**Document excerpt:**
>>

First of all, you wet from the center out. Keeps cloth centered on blank.

After wetting out the bottom, you flip the rails up, pour along the now INSIDE of the glass, flip it back down (all with a squeegee), and it’s fully saturated, ready to be layed up and it will stick.

If you have time, sqeegee over the entire lam, including squeegeeing up the rails, making sure to get full saturation.

YOU NEVER SIT AROUND AND WAIT, while resin is kicking off. YOU work the whole time, checking and double checking, until you know you glass jobs come out fine.

Thanks Lee…

I’ve read about the method of “flipping” the rail’s up onto the already saturated bottom, but it seems like it would want to stick to itself and be hard to flip them back down, but it sounds like it might be the best way for me.

It took me 4 or 5 boards of being stingy before I learned a little gem… waste some resin. I was trying to use the minimum, once I increased that 25% my glasses were a lot better.

First step – is that when your saturating the deck/bottom, is to make sure no resin spills on the laps – this would create a wetted path that the resin will follow – BAD. So keep it centered. I leave about 2-3”, but leave more the first time. Remember if your deck is crowned that it will want to run off more, the bottom isn’t such a problem. Oh yea, always toss a level on it before you glass, make sure its even, nose to tail, rail to rail.

When its time to hit the laps, I pour a big puddle in a spot a couple inches off the rail then a smaller trail moving forward (any direction, just pick one) to maybe a foot or two in front of the puddle. Use your squeegee to pull that big puddle towards the rail and forward and you’ll get a nice thick waterfall coming over the laps and progressing forward. Stop once that waterfall isn’t robust enough of saturate the entire lap – i.e. it will start to follow the wet spots and leave dry areas. The key is to let the momentum of that big puddle of resin overcome the surface tension forces from the wet/dry interface. What your left with is 2 feet of completely saturated laps without any dry spots in between. Then repeat where you left off. I think you’ll find with a little practice that it’s kinda easy. Oh yea… keep your bucket under that lap, a little behind, to catch the falling resin. There’s a bit of a lag, so you’re squeegee will actually be ahead of the bucket.

As far as kicking. I saturate the deck, wet the laps, hit the deck again – this time forcing the resin into the fabric getting all dry spots. By this time my laps are usually ready to wrap – but that’s a function of how hot you kick it. Laps should be one of the last things you do, so if you’re moving “in time” with the kick of your resin, they should be ready when you are. It’s all a rhythm and it just takes practice. I’ve been converted, once I started figuring out the rhythm I started enjoying glassing almost as much as shaping.

Hope this helps – kinda hard to explain.

Yea… I forgot that a lot flip the laps up… I prefer the wasteful method.

I never use the flip up/flip down method, although I’ve seen it done. Seems like an unnecessary step to me, but each to his own…

Tenover, if you want to, come by this weekend or next and I’ll show you how to do it. It’s just way easier to watch it than to try to describe it.

Keith-

I can’t tell you how stoked I’d be to watch you do a lam, hotcoat, whatever…I can learn things 10x easier by watching. Let me know the time and day and I’ll be there for sure. Thanks for the offer.

From a strangers perspective.

<<

**Information supplied:**

>>

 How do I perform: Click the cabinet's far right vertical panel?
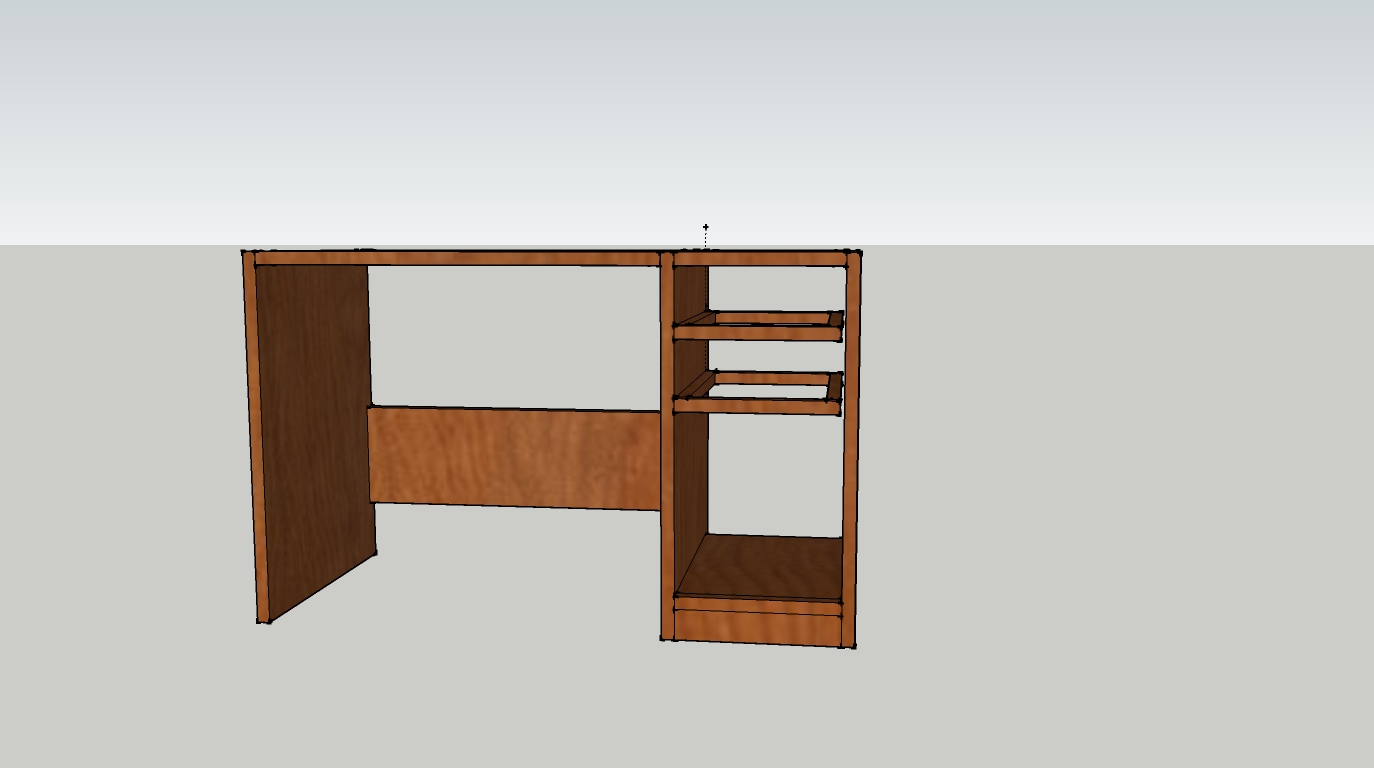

<<

**To do:**
In the surfboard glassing discussion, what do these say?
(a) By what percentage did the writer who was stingy with resin increase the amount used?
(b) How much space does that writer leave from the laps when saturating the deck or bottom?
(c) Where should the bucket be kept while the resin goes over the laps?

**The completed task:**
(a) 25%
(b) About 2-3 inches, with more the first time
(c) Under the lap, a little behind